Child Grooming: What Parents Need to Know
Warning signs and ways to protect children and teens from grooming in the modern world
Barbara Wright
9/2/20251 min read
13 Tactics Groomers Use That All Parents Need to Know
Parents need to know how grooming works in order to protect their children, teen, and young adults. Groomers are able to slowly and methodically:
Target a specific person or “type” of person by age, gender, and appearance.
Build trust with the child, teen, or young adult, and their families and communities to easily gain access to the child, teen, or young adult.
Position themselves as a particularly strong and safe presence in the young person’s life.
Find ways to spend time alone with the child, teen, or young adult
Isolate a child or young adult from their families, caretakers, peers, and friends
Ask the child, teen, or young adult to keep secrets from their families, caregivers, peers, and friends
Establish a pattern of unnecessary touch, such as back patting, massaging, putting an arm around them, and hugging.
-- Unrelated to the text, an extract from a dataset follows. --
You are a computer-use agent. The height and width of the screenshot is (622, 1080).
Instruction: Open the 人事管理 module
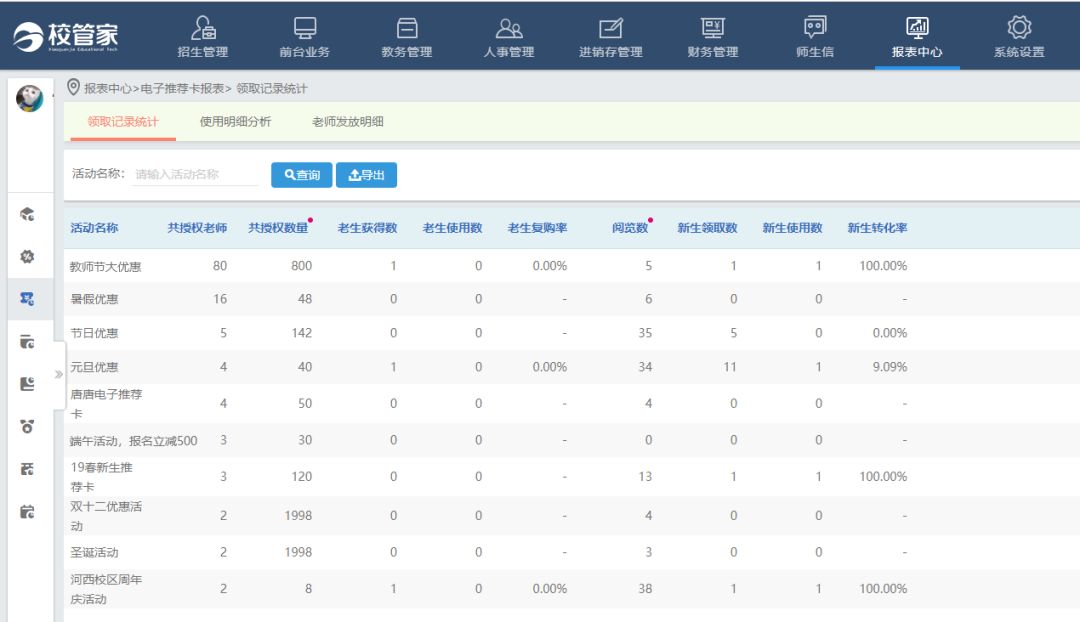pos(509,37)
Expose the child, teen, or young adult to sexual and/or age-inappropriate conversations and/or media.
Present lavish gifts to the child, teen, or young adult without an appropriate occasion for doing so - often asking them to keep those gifts a secret from others.
Maintain frequent contact with the child, teen, or young adult via social media or text messaging.
Often emotionally identifying with the child, teen, or young adult, acting more like a peer or friend than an older adult.
Take excessive interest or engagement in media for children, teens, and young adults like video games, music, and movies, for example.
Spend an excessive amount of time around young people by positioning themselves in situations like scouts, counselors, education, sports, and more.
These are only some of the ways groomers work. Parents need to establish and maintain open communication with their children, teens, and young adults to be able to pick up on these and many other indicators.